As I approach her after my classes finish, she sits at a small round table in the library, fervently typing away. For a second, I think there may be sparks flying. I can honestly see her glowing. She belongs here. I swear her entire aura has shifted to a gorgeous yellow sunshine, and I can feel her empowerment from across the room.

I actually have to wait for her to take a break before we can leave the library. The enthusiasm is palpable. I have to resist the overwhelming urge to pump my arms up into the air, fists clenched, and call out to the sky, “Yesss!” “This child is beautiful and amazing…and happy!” A healthy helping of common sense with a side dish of good-old-fashioned restraint saves me from being hustled out through the metal detectors.

She’d finished all her work by 1:30. She was able to work straight through. She was on task. There were no distractions. No one was talking; there were no smart-assed comments to other students or to the teacher. She was comfortable. She wasn’t stuffed into a hard, plastic “chesk.” She wasn’t forced to stop after a 49-minute period and switch her brain off one idea and on to a totally unrelated topic. She got into a rhythm. She saw it through. She was immersed! Sweet academic creativity! Yeehaw!

There was no drama. There were no murky waters awash with adolescent girls. She didn’t worry about what she was wearing, whom she would talk to, or whom she wouldn’t talk to. She didn’t worry about her hair or her makeup. There were no bustling hallways. It was more like “real life.” There was no need to avoid stares, protruding elbows, or upperclassmen. There was no chance of running into a wayward bully. There was no frantic rushing to get from A to Z in two minutes flat with no time to pee. There was no struggling with an impossible locker combination. (I still have that dream on occasion: left, right, around and past the zero, then left again, or was it right? Pull, pull, pull harder, yank…nothing.)

She was just living and learning out in the natural world, no longer in captivity. She was free. Stress free. I could see it in every fiber of her being.

A weight had been lifted. She’d been crushed under that heavy backpack of outdated textbooks, and all the extra baggage that it contained, for too long.

She ate a healthy lunch. She had plenty of time to eat it. She was not worried about where she would sit or if she would fit on the bench or at “that” table.

She didn’t sit around in her pajamas all day. She got up early. She bathed, and she brushed her teeth. She even interacted with other human beings. (Common home-schooling myths busted.)

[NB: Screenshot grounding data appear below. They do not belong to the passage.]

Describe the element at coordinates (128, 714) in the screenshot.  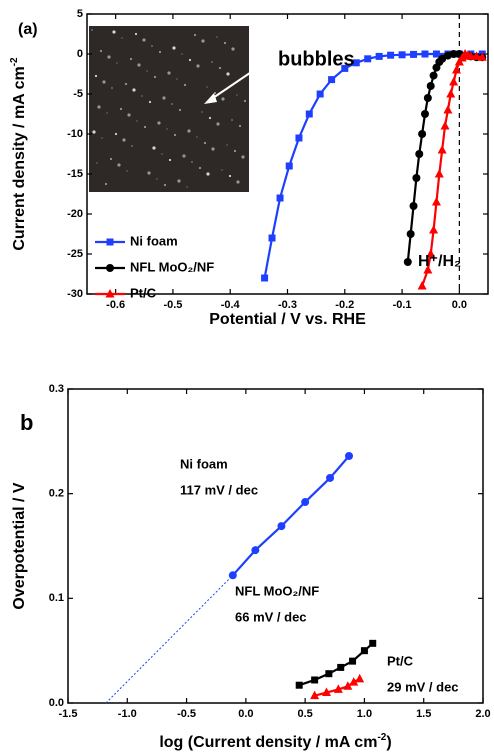
I see `x-tick-label: -1.0` at that location. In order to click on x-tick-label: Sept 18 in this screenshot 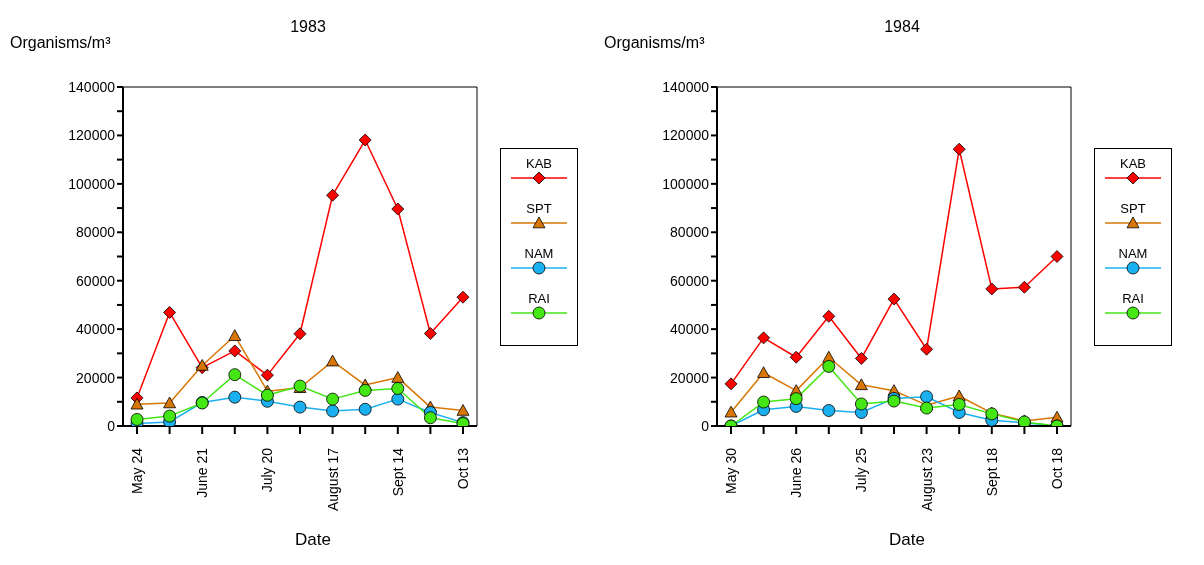, I will do `click(992, 472)`.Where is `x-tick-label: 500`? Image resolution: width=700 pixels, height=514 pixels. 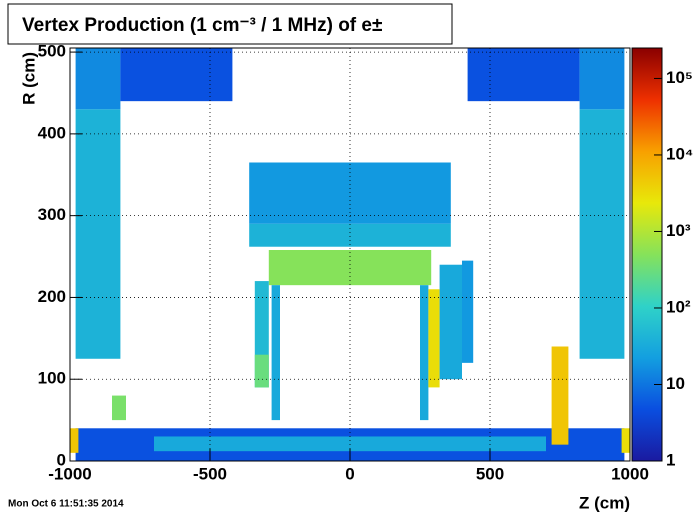 x-tick-label: 500 is located at coordinates (490, 474).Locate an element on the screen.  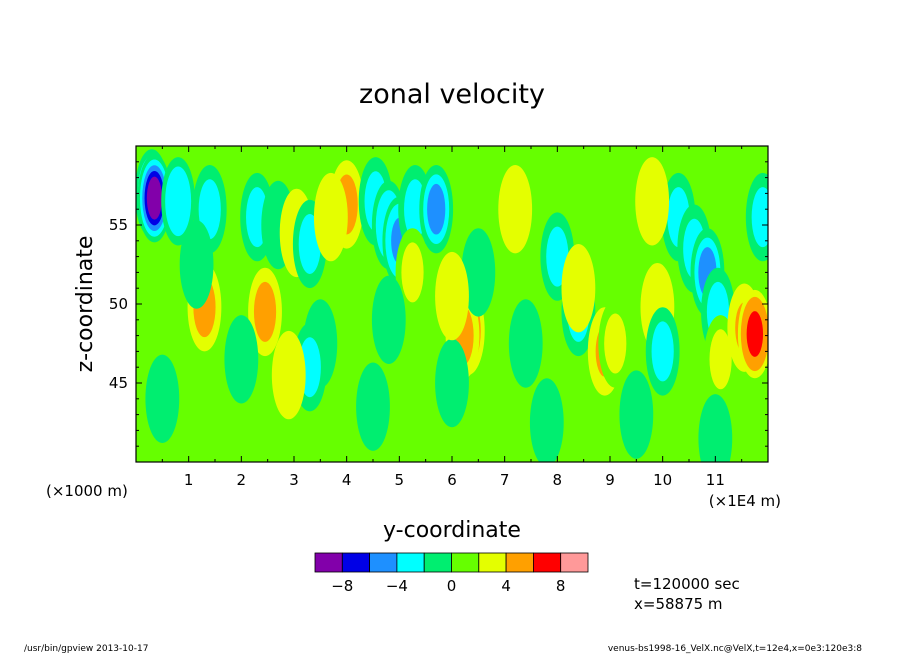
chart-title: zonal velocity is located at coordinates (452, 94).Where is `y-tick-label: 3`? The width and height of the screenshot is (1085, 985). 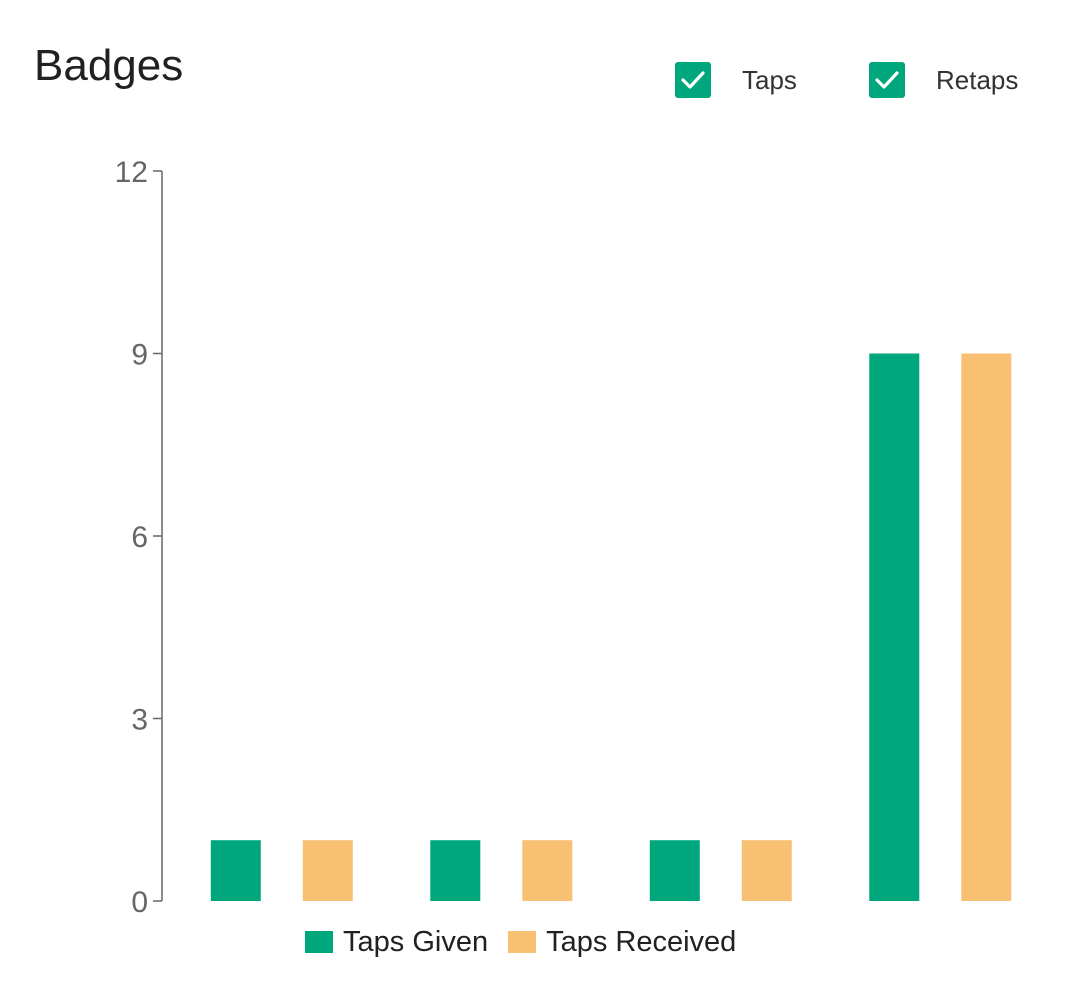 y-tick-label: 3 is located at coordinates (140, 720).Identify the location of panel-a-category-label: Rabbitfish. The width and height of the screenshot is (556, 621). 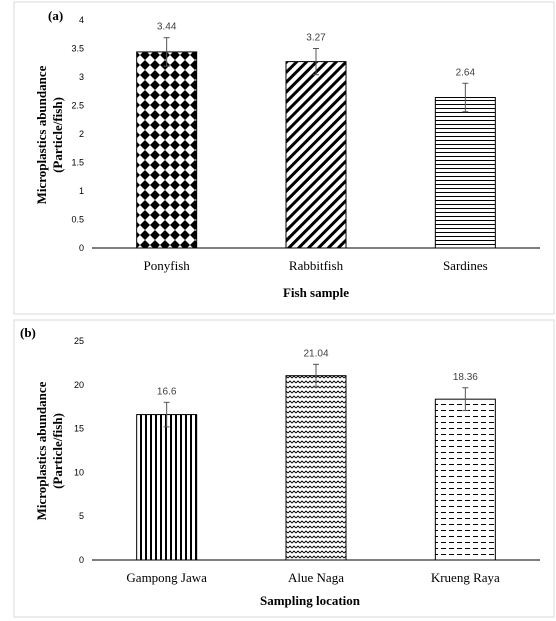
(316, 266).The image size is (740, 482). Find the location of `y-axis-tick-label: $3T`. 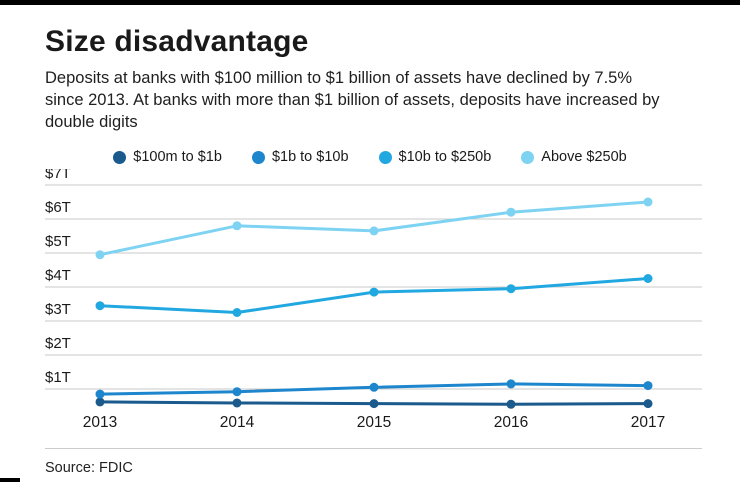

Let me tell you what else happened.

She smiled.

She was calm.

Neither of her eyes twitched once all day.

She had a quiet stomach, with no somersaults or pains.

She was visibly relaxed.

She spent the entire day surrounded by the good juju.

She spent the whole day in the light.

My child knew where the light lived. She asked me to let her go to it, and I said, “Yes.”

I said “yes” to online school.

Some might say that she should “suck it up” and that “this high school bullshit is stuff she has to learn to deal with.” I disagree. She has dealt with it, quite effectively, I might add. It makes her feel bad. She can’t learn things when she feels bad. When we, as adults, find ourselves in the company of those who are negative, judgmental, critical, or even dangerous, we have the power to react with our feet. We go. We can leave a bad situation. Kids can’t leave. Kids are too often powerless to change these damaging, potentially harmful situations and that sense of powerlessness can have dire consequences.

I believe I am empowering her. I believe in teaching kids to trust their instincts. They need to believe that little voice inside is right, so that when they are older, they know how to get out of the darkness and into the light.

I wasn’t sure how it would go. This educational choice is a sacrifice, but I recognize that it is also a luxury. I have the right conditions to make it work. I do not take that for granted. I am grateful. It may kill me, but I am grateful. I can see that this is going to be life-changing for both of us.

The thing is, my kid is great, and they do miss her at school. She just needs to let that little voice inside do the talking for now.